Diddl Makowski hebt zu protestieren an, winkt dann aber ab, als sehe er ein, dass es müÃig ist, einer geistig Minderbemittelten die Relativitätstheorie zu erklären. Er fährt sich mit der feisten Rechten über die Glatze, lenkt die allgemeine Konzentration zurück aufs Rotlichtmilieu, und schon bald schieben sie sich doch wieder Spekulationen und Hypothesen zu.
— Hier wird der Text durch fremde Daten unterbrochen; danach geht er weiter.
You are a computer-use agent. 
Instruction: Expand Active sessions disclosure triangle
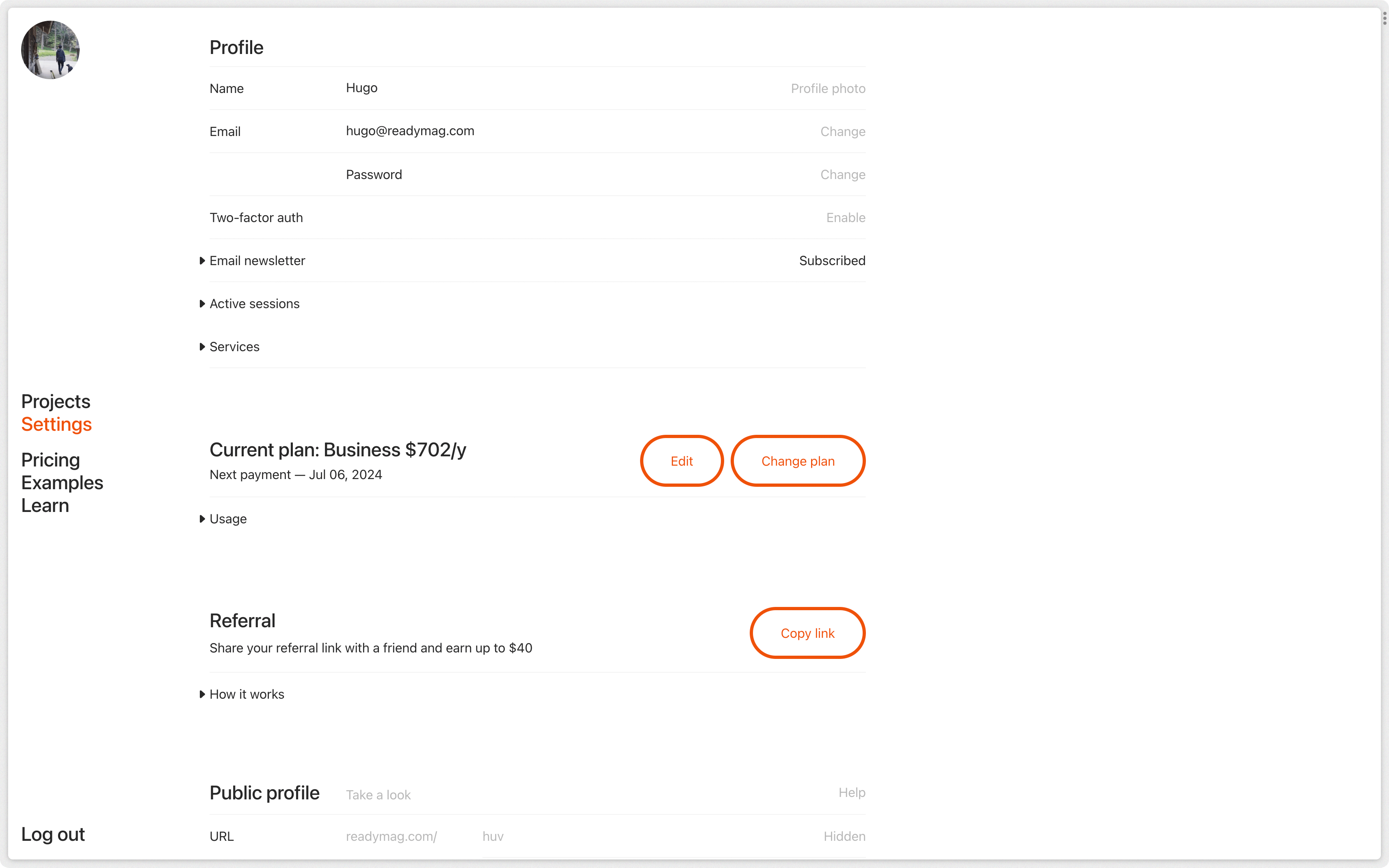(202, 304)
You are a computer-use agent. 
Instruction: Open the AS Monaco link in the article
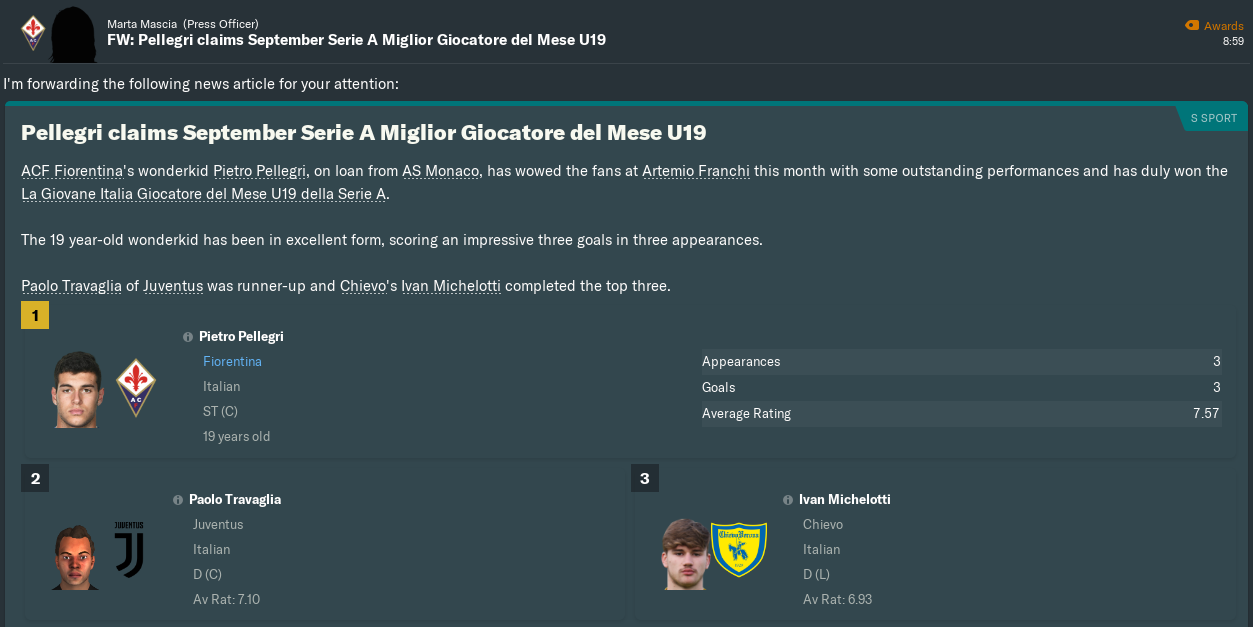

Es nervt, verschwendet kostbare Zeit, vor allem, wenn man bedenkt, dass unterdessen ein russisches Mädchen stirbt, von der sie noch immer nicht mehr als den Vornamen kennen.
»Gib mir Zeit bis Montag«, sagt die Krieger am Ende der Konferenz zu Axel Millstätt, als alle mit Aufgaben für einen weiteren Tag versorgt sind.
Millstätts Bitterschokoladeaugen saugen sich an seinem einstigen Liebling fest.
»Montag«, wiederholt die Krieger stur. »Es muss doch nicht zwangsläufig Prostitution im Mittelpunkt stehen.«
Makowski verdreht die Augen, alle anderen schweigen, bis der KK-11-Leiter sich mit einem Seufzer erhebt.
»Du hast das Wochenende, Judith, von mir aus. Aber dann will ich Fakten.«
* * *
Der Narr ist eine Harlekinsfigur, die in der einen Hand Feuer und in der anderen Wasser trägt, Energie und Intuition. Lächelnd geht der Narr seinen Weg, unverwundbar durch seine Furchtlosigkeit. Aber in Wirklichkeit bedeutet Feuer Zerstörung, und die Intuition einer Polizeibeamtin kann sie geradewegs ins Aus katapultieren, falls sie für deren Richtigkeit keine Beweise liefert.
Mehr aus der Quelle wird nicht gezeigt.